Bei der Erklärung des italienischen Premierministers Conte zur Option, die wirtschaftlichen Sanktionen gegen Russland nicht wieder zu erneuern, handelt es sich um eine äußerst wichtige Aussage. Die Wiederaufnahme der ökonomischen und kulturellen Beziehungen mit diesem Land könnten große Vorteile in vielerlei Hinsicht bringen.

Über den ökonomischen Aspekt wird viel gesprochen, doch ebenso bedeutend wäre die daraus folgende Entspannung der Beziehungen und der Austritt aus einer dunklen Zeit, die einige sogar mit der des kalten Krieges verglichen haben. Für Italien und für Europa würde dies zudem eine größere Autonomie von der Politik der Vereinigten Staaten bedeuten, die sich immer weiter in Richtung Eigeninteressen bewegt, zu Lasten ihrer sogenannten Alliierten. Zu Bedenken ist auch, dass es sich bei dem Vorschlag der Regierung Conte mitnichten um ein bloßes taktischen Manöver in der italienischen Politik handelt. Schon Renzi forderte 2015 die Abschaffung der Sanktionen gegen Russland, allerdings ohne Erfolg. Andere Politiker sprachen sich ebenso in diese Richtung aus, wie Prodi in 2017, als er bekräftigte, die Sanktionen seien unverzüglich aufzuheben.

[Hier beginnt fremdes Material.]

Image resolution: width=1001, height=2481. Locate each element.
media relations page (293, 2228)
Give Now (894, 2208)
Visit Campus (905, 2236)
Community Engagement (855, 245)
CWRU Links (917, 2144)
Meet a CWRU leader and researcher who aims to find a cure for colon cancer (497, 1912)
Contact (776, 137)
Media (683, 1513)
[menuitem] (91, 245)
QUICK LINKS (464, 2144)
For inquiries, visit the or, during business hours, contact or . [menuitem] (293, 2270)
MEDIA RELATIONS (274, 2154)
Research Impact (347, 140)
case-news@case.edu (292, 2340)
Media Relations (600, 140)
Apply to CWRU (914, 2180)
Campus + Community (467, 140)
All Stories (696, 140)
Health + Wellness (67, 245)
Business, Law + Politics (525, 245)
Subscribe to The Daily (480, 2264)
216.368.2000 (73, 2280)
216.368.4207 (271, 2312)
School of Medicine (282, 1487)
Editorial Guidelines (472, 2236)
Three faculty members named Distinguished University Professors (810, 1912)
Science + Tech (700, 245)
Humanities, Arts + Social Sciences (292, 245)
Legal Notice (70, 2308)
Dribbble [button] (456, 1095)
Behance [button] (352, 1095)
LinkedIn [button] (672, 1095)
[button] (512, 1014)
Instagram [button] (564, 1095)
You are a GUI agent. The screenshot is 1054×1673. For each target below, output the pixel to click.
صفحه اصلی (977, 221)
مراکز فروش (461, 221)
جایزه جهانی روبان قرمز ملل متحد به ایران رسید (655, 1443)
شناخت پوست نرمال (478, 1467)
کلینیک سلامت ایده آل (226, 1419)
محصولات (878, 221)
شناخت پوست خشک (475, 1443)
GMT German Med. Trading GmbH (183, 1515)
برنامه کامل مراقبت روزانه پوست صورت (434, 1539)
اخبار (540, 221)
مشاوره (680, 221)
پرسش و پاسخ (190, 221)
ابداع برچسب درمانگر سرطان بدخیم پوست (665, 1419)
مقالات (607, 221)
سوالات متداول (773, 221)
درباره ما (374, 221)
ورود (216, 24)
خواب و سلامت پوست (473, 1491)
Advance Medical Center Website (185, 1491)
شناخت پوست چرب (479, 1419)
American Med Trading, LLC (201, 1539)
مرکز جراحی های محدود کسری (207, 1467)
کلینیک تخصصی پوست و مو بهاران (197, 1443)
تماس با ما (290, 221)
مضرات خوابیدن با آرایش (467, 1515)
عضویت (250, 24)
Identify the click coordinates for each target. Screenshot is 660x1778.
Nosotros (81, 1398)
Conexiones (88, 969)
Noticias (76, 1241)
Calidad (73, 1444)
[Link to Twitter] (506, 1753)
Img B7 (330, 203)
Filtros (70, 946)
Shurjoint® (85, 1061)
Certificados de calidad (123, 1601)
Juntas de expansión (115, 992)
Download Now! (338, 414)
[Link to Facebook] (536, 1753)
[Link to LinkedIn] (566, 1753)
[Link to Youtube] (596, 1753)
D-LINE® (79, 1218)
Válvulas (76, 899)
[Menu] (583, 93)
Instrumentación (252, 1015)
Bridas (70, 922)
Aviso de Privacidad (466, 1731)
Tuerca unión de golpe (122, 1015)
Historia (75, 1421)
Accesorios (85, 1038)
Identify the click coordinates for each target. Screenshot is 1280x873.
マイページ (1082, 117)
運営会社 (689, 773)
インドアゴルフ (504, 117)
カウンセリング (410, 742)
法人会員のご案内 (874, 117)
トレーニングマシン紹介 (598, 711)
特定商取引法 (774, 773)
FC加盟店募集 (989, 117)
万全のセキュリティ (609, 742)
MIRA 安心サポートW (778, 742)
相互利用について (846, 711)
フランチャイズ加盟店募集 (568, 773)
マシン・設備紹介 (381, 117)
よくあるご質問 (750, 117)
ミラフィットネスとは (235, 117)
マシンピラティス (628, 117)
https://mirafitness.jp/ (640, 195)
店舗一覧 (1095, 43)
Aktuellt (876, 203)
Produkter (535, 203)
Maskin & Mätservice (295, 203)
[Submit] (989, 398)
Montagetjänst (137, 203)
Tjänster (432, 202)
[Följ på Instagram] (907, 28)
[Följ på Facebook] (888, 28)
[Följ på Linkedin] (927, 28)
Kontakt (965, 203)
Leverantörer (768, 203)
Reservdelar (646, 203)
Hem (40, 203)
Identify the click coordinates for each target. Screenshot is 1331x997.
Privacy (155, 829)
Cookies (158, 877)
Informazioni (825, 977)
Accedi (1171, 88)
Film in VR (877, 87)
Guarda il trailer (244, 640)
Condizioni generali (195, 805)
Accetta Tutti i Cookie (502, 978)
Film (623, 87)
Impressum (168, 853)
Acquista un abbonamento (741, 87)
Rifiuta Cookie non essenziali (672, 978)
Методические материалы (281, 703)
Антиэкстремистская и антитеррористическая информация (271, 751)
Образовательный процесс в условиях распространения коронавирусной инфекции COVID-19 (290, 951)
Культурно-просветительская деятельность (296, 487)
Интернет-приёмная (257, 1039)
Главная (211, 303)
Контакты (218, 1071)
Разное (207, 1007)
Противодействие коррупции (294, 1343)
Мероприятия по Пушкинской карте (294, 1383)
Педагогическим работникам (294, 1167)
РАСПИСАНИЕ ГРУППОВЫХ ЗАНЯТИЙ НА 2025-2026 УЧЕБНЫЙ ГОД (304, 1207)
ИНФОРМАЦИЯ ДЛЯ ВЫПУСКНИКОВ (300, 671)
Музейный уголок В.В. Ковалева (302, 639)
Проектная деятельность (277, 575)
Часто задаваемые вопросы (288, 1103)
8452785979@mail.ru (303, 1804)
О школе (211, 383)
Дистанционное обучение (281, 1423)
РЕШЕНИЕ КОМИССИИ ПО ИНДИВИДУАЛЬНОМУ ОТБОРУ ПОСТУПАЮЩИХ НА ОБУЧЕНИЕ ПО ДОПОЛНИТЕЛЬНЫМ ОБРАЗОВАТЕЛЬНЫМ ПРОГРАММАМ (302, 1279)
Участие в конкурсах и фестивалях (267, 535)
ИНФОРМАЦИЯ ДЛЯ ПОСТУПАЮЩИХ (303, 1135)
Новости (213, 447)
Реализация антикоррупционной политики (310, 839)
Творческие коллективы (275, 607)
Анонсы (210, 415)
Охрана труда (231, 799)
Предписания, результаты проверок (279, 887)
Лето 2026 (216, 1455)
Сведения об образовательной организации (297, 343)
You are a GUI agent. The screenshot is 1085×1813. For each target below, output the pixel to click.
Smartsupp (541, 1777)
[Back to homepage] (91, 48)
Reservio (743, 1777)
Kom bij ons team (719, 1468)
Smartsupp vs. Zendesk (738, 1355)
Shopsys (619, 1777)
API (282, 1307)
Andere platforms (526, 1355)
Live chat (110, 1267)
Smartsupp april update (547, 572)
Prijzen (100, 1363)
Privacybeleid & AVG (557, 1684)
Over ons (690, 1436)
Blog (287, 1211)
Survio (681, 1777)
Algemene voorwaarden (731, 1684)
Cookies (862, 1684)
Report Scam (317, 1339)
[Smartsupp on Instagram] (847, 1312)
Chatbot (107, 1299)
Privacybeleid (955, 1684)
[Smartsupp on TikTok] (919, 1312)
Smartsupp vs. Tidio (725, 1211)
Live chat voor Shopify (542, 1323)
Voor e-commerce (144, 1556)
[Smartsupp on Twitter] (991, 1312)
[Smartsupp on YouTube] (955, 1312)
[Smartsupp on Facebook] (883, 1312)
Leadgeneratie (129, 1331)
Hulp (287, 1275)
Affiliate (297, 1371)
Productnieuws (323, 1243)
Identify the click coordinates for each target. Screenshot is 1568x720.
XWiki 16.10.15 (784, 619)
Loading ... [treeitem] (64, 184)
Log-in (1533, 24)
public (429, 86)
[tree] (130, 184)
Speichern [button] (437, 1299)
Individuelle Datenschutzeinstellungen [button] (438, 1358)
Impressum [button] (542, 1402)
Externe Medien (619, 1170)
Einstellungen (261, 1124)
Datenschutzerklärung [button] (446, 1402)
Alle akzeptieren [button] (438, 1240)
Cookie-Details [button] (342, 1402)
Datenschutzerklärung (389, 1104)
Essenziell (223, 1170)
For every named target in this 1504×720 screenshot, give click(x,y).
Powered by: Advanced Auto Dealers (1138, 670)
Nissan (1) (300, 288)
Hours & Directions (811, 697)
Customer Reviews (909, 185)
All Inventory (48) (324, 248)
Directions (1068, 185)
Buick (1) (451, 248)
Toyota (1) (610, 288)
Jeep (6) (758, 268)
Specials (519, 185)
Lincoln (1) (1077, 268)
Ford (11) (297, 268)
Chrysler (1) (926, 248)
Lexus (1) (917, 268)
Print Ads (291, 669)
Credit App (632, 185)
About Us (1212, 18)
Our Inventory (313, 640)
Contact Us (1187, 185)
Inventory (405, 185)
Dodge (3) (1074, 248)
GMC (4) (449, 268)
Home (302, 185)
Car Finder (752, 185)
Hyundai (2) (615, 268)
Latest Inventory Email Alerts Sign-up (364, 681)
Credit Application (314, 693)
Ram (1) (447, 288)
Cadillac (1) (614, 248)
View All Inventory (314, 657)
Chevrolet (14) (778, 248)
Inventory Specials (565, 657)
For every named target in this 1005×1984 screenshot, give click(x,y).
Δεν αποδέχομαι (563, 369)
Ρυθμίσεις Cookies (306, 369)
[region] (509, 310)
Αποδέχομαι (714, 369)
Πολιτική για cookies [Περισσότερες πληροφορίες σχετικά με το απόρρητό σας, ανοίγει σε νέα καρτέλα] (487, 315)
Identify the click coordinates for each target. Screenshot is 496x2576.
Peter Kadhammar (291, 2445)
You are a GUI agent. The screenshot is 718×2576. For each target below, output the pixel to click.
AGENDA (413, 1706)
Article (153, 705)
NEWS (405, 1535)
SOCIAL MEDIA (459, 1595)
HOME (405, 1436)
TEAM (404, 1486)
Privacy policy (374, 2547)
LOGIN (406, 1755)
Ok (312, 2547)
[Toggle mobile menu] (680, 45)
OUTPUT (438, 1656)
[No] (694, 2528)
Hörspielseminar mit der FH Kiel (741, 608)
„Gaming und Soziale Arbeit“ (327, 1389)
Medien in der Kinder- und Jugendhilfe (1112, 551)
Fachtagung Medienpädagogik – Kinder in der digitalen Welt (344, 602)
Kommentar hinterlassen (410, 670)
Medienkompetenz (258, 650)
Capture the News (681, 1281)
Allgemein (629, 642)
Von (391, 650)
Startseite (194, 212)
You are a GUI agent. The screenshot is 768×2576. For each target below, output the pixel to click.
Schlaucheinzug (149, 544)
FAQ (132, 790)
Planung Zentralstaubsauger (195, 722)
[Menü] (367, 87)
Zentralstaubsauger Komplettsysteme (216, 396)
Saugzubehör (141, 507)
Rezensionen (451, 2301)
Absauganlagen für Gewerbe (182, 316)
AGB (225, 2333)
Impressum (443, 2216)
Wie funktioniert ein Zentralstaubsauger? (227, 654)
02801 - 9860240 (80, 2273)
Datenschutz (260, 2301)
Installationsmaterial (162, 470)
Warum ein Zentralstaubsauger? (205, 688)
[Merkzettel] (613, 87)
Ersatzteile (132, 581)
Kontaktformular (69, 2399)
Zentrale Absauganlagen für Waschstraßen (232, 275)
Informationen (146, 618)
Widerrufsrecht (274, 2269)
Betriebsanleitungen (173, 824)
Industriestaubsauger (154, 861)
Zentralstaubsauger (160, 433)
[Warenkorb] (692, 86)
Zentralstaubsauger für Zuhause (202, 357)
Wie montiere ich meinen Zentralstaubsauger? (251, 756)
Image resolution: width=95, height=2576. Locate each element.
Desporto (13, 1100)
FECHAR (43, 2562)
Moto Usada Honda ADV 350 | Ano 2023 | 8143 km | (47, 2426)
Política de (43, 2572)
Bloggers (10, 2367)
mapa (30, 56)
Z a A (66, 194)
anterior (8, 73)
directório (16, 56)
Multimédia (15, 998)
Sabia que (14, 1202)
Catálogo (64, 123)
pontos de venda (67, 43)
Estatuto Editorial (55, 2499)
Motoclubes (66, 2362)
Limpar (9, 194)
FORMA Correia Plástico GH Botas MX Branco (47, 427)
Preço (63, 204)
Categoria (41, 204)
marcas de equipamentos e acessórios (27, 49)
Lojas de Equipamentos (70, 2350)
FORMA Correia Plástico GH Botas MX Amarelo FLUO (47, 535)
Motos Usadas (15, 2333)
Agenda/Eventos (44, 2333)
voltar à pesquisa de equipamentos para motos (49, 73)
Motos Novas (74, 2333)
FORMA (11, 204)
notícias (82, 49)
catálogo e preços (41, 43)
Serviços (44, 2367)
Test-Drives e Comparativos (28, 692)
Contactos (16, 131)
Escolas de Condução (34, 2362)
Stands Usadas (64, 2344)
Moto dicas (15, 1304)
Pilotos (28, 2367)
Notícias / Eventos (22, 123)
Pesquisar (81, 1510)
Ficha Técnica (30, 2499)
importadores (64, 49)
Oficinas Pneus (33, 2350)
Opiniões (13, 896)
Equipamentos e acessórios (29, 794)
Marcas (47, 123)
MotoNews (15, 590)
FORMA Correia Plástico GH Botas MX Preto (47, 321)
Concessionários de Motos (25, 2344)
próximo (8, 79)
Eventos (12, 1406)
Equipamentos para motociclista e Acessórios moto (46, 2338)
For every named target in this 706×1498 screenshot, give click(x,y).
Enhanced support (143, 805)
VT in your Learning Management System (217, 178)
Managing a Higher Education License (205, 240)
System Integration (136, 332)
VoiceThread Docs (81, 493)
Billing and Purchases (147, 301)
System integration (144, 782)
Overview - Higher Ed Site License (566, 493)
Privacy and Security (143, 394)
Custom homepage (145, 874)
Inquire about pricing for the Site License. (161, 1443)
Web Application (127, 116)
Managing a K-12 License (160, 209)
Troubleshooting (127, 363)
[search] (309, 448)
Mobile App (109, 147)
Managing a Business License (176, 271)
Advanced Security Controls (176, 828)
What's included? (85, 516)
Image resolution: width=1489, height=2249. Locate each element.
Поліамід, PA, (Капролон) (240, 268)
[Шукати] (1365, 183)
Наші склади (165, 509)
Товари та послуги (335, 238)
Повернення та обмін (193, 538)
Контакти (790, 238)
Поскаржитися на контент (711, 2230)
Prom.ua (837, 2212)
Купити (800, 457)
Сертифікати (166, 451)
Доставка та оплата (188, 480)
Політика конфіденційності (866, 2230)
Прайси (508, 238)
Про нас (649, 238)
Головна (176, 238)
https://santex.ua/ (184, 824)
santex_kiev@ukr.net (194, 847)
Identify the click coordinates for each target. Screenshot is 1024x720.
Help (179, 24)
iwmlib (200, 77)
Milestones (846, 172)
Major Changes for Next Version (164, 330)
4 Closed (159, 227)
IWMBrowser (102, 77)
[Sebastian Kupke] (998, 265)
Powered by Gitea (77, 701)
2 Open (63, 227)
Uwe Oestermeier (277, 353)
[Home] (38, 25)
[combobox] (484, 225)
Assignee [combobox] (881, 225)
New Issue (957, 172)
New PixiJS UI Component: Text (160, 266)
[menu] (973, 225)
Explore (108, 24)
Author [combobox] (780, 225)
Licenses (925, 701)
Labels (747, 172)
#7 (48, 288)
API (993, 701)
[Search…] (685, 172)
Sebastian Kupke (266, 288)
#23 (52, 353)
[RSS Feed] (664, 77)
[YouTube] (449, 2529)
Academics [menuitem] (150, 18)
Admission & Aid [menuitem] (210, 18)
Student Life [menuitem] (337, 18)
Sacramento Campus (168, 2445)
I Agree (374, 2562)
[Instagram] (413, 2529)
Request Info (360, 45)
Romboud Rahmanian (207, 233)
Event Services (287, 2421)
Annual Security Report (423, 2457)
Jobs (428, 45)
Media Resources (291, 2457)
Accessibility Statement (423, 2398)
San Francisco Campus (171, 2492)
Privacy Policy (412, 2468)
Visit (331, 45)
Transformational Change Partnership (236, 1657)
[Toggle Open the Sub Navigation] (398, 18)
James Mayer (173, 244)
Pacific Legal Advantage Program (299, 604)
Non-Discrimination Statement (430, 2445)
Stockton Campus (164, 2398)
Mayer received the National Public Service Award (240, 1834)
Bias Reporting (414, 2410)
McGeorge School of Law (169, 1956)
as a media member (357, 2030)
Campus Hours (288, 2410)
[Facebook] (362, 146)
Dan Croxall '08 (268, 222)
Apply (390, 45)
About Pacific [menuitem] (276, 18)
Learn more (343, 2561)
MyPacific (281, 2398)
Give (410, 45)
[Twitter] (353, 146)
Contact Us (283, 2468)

Die offizielle Motivation, mit der bis jetzt die Sanktionen gegen Russland gerechtfertigt wurden, ist die, dass Russland die Krim annektiert und dadurch internationale Vereinbarungen verletzt habe, was einer aggressiven Politik gleichkäme. Tatsächlich ist dies ein großes und vieldiskutiertes Thema im Bereich des internationalen Rechts. Es ist in der Tat vielen nicht klar, warum die Unabhängigkeit des Kosovo in Europa als legal angesehen wird, während der Wille des Volkes auf der Krim entgegen des Prinzips der Selbstbestimmung der Völker nicht anerkannt wird. Am 16. März 2014 gab es dort ein Referendum, an dem 84% der Bevölkerung teilnahmen, von denen wiederum 97% für die Eingliederung der Krim als föderales Mitglied von Russland stimmten. Die Annektion der Krim muss zudem im Kontext dessen gesehen werden, was zuvor in der Ukraine geschah. Im Gegensatz zur Narrative unserer Medien lieferten viele Beobachter eine andere Interpretation der Fakten. So auch Ceca Vaclav Klaus, ehemaliger Präsident der tschechischen Republik und Kenner dieser Region, der von einem wahrhaftigen Staatsstreich sprach, und zwar unter Beteiligung des Westens. Sollte dies stimmen, so hätte die ukrainische Regierung kein Recht dazu, von nationaler Integrität zu sprechen.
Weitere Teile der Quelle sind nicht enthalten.